Prescription opioids dominated the first phase of the opioid epidemic, followed by heroin in the second, and then less expensive but more potent synthetic opioids like fentanyl in the third phase. These many opioid dosage forms are still relevant to the current situation.


But, how did the crisis begin and what are the measures taken by the US government?


The Opioid Crisis Roots


Prior to the current opioid epidemic, doctors often only prescribed opioids for short-term purposes, such as post-operative pain treatment or for patients with advanced cancer. However, the notion that opioids may be less addictive and dangerous than it was previously believed started to catch on in the United States. 


The crisis began in the 1980s when the pain was increasingly seen as a disease that needed effective treatment. The American Pain Society also started a campaign in 1995 that portrayed pain as the “fifth vital sign” that needed to be treated routinely and effectively.


However, the use of opioids to treat chronic pain did not become common until the mid-1990s, when pharmaceutical companies introduced new opioid-based products, particularly OxyContin, a sustained-release version of the drug oxycodone made by Purdue Pharma and approved by the Food and Drug Administration (FDA). 


As a result, the first wave of deaths emerged at that time which was related to the use of legal prescription opioids. The US Department of Health and Human Services (DHHS) finally proclaimed the opioid crisis in 2017; a rather delayed federal response.

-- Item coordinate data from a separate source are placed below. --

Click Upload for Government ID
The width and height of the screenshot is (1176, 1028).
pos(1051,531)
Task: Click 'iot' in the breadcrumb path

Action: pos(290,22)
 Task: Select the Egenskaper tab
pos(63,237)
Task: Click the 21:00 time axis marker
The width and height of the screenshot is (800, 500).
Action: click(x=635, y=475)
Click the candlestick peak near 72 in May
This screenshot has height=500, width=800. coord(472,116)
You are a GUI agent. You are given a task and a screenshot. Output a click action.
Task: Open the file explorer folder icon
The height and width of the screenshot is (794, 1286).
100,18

Big Pharma – The One to Blame


Authorities estimate that hundreds of thousands of Americans have passed out from prescription opioid overdoses in the last 20 years. Many people are blaming Big Pharma, which stands to gain the most from the tremendous increase in the distribution of pain medication, even though the death toll keeps rising.

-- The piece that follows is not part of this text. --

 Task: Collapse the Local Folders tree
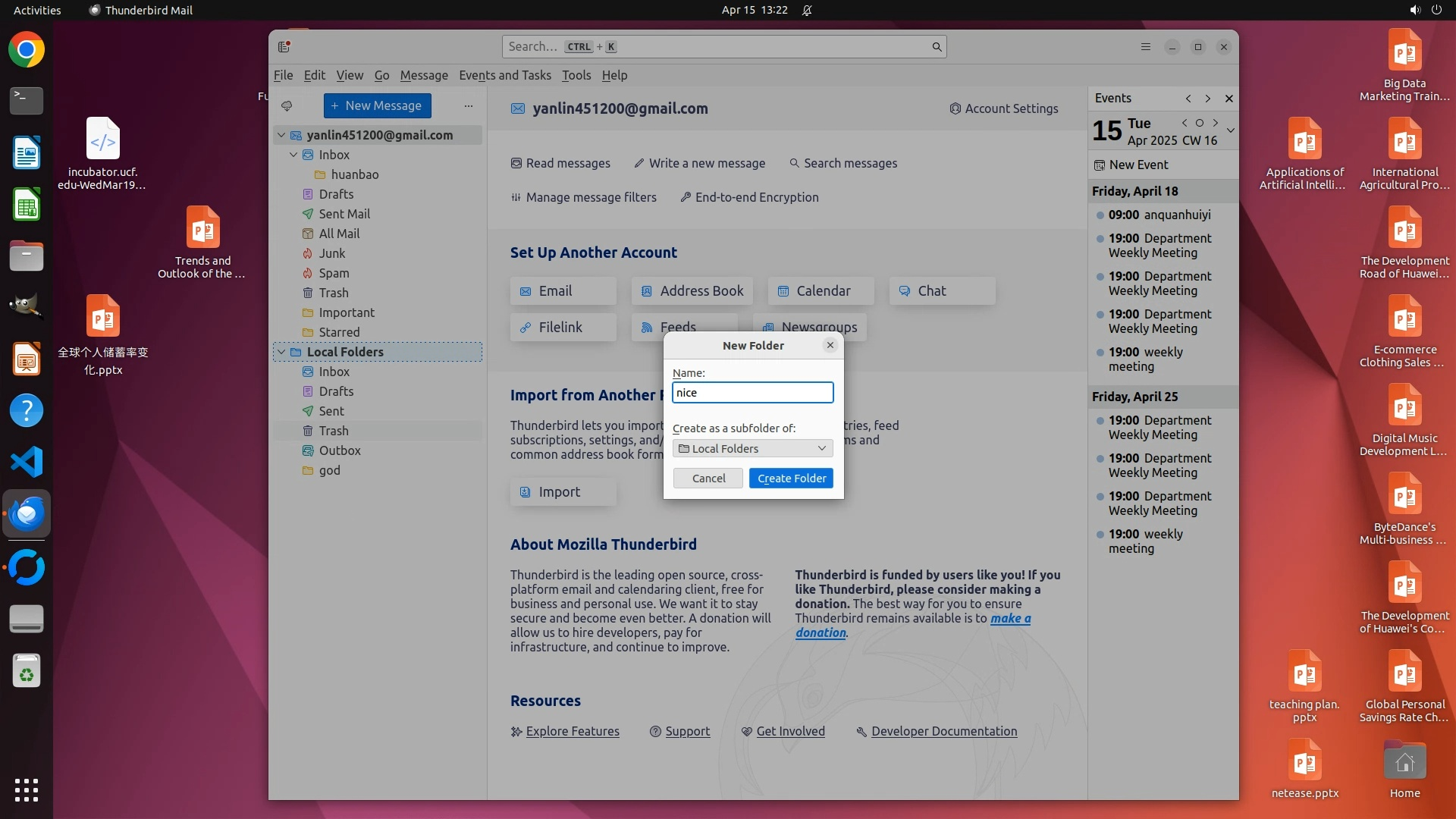281,352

The drug and medical industries are more powerful and profitable in the United States than anywhere else in the world. The U.S. is home to six of the top ten pharmaceutical businesses including Pfizer, Merck, Gilead, Amgen, Johnson & Johnson, and AbbVie. The industry has a track record of scandals, lawsuits, bribes, and fraud. However, Big Pharma corporations carry on with business despite being charged with crimes and paying fines.

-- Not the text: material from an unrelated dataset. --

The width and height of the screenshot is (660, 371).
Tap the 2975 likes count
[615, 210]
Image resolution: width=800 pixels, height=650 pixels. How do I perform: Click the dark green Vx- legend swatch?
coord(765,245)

How the US Government handles the Opioid Crisis


In order to address the opioid crisis, government actors have a number of potential policy levers at their disposal, such as regulating the approval of prescription opioid analgesics or treatments as well as reshaping insurance and medical practices to better address pain and addiction. 


By reducing the number of prescriptions written as well as by offering counternarcotics help abroad, the US government has intensified efforts in recent years to reduce the supply of opioids both domestically and internationally. 


Federal and state officials have been working to lower demand by putting more of an emphasis on treating drug users rather than penalizing them. Successful state-level strategies over the past ten years include higher availability of naloxone and prescription drug monitoring programs. The use of medication-assisted therapy in the treatment of substance misuse and in the prevention of overdoses has also become more widespread.


The importance of care, treatment, and prevention are critical factors for controlling and handling the current opioid crisis. The education system should also be centered on children in order to address threats from opioids and drugs. Lastly, health professionals should receive addiction training and the healthcare system should fully integrate addiction treatment to ensure long-term results.